Consider the state of the art, the research plan, and the objectives given below an present the summary, with an analysis of the state of the art, the main goals to be addressed, the knowledge and skills available in the group, the strategy and methodologies to be used, identifying the novelty and the expected results.
The state of the art is:
A major limitation of logical representations in real world applications is the implicit assumption that the background knowledge (BK) is perfect. This assumption is problematic when data is subject to probabilistic phenomena, which is often the case. Probabilistic Logic Programming (PLP) is one ongoing effort to address this problem by extending the syntax and semantics of logic programs in order to have them represent and operate probability distributions (see [11]).
Current systems for PLP, such as ProbLog [5], P-log [3], LPMLN [6], or cplint [7], derive a probability distribution from a program. However, for Answer Set Programs (ASP) [12] with probabilistic facts, the characterization of a probability distribution on the program's domain is not straightforward (see [1, 2, 3, 4]).
In [8] we address the problem of extending probability from the total choices of an ASP program to its stable models and, from there, to general events. Our approach is algebraic in the sense that it relies on an equivalence relation over the set of events and uncertainty is expressed with variables and polynomial expressions. In that work we show how SASP can represent arbitrary bayesian networks and therefore express any probability distribution of discrete random variables.
This representation of arbitrary bayesian networks conferes to SASP the capability to deal with a very large collection of probability problems and tasks. However, the problem of obtaining such SASP, besides hand-coded, remains open.
In our system some unknowns are represented by numeric parameters that can be estimated later from further information, e.g., evidence. This approach, delaying the assignment of certain parameters, enables later refinement and scoring a partial program from additional evidence.
In turn, scoring of SASP (i.e., models of a probabilistic phenomenon) is a key feature required to the application of evolutionary algorithms. From here we can explore how to induce SASP from BK and evidence.
The calculus of the score of an SASP with respect to evidence was already introduced and illustrated in [8]. It remains to investigate the application of this process to induction of SASP from BK and evidence.
Ideas of this paper have a partial, limited, implementation, available in a public repository, that results from the work of a BII scholarship, supported by NOVALINCS "Financiamento Plurianual da unidade de I&D UIDP/04516/2020" and co-supported by Fundação para a Ciência e a Tecnologia (FCT), Portugal.
In the general Induction of Logic Programs (ILP) setting (see [11, 13]) the goal is to algorithmically obtain a (target) logic program.
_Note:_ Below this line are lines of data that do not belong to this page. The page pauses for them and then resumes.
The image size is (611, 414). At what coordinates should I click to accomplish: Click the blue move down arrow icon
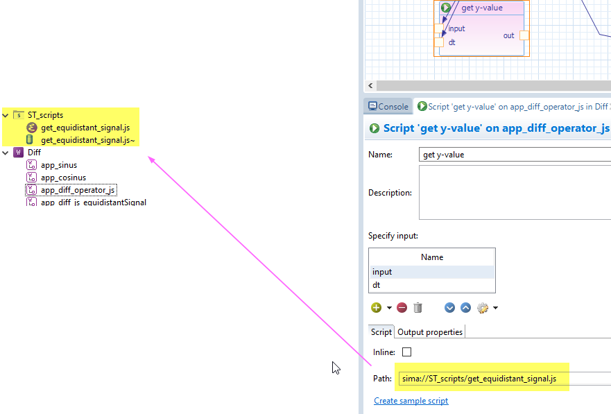(449, 308)
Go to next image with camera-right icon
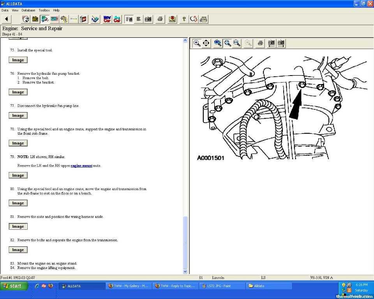Viewport: 374px width, 299px height. (281, 43)
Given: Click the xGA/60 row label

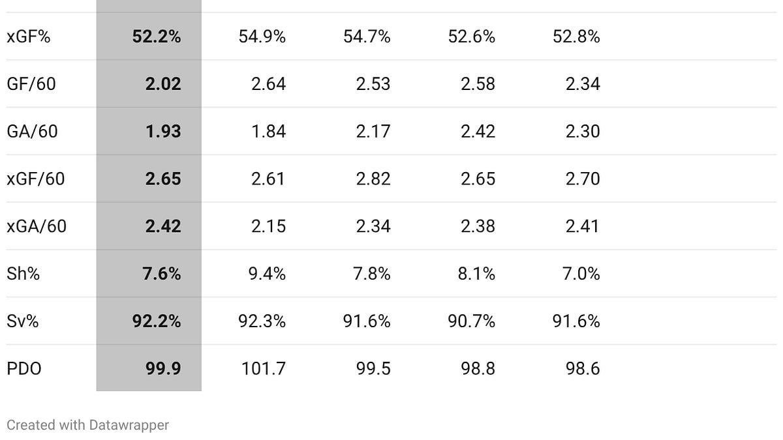Looking at the screenshot, I should pyautogui.click(x=37, y=226).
For that, (1) BK (e.g., obtained from experts) is provided in the form of a logic program, describing objects and (first-order) relations of a domain and (2) observations are organized as positive evidence, that should be inferred from the target program, and negative evidence, that should not be inferred from the target program. Moreover, the target program must be (logically) consistent with the BK. ILP is a form of Machine Learning (ML) that offers significant advantages over numeric based ML.
For one, ILP address the problem of Explainable Artificial Intelligence (XAI) because, unlike the large-dimensional vector based models of numeric ML, logic programs are human-readable in the sense that their declarative nature describes what objects are in the domain, their structure, properties and relations. Second, ILP describes phenomena with related instances while numeric ML is limited to a single (tabulated) relation where different instances (lines) are independent given the model. Third, often a target program is generated from a small set of observations, while, in general, numeric ML models require large datasets to achieve significant accuracy. At last, expert knowledge, expressed in the BK, can be utilized to structure the target program, i.e., to model the observations. Again, this is a feature hard to achieve with numeric ML models.
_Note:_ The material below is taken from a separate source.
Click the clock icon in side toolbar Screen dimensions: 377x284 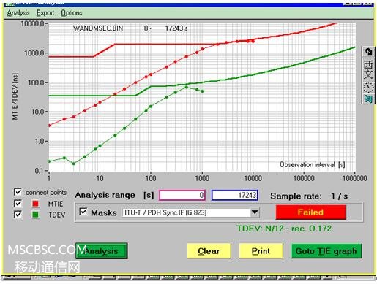tap(368, 88)
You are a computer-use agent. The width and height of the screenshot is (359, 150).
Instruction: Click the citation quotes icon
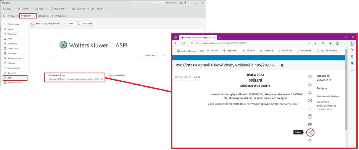coord(310,125)
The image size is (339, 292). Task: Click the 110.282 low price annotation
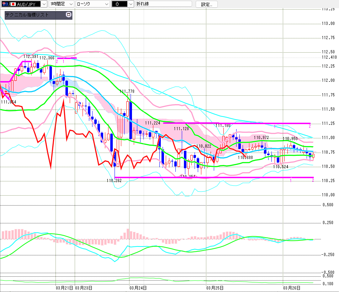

Drawbacks of ILP include the computational complexity of inducing the target program and the general difficulty of logic programs to deal with data with random perturbations. While the later is being addressed by PLP in general and SASP in particular, the computational complexity of induction remains an important challenge that we propose to investigate with this project.
In summary, with this project we aim to continue our exploration on how SASP represent probability distributions, how to use them to model probabilistic phenomena and how they can be induced from BK and evidence.
More specifically, this project's objectives are to investigate:
- The role of program structure and composition in the use of PASP to model probabilistic phenomena.
- Program transformation rules and space exploration algorithms for SASP.
- The performance of hand-coded and induced SASP models on selected theoretic and real world cases.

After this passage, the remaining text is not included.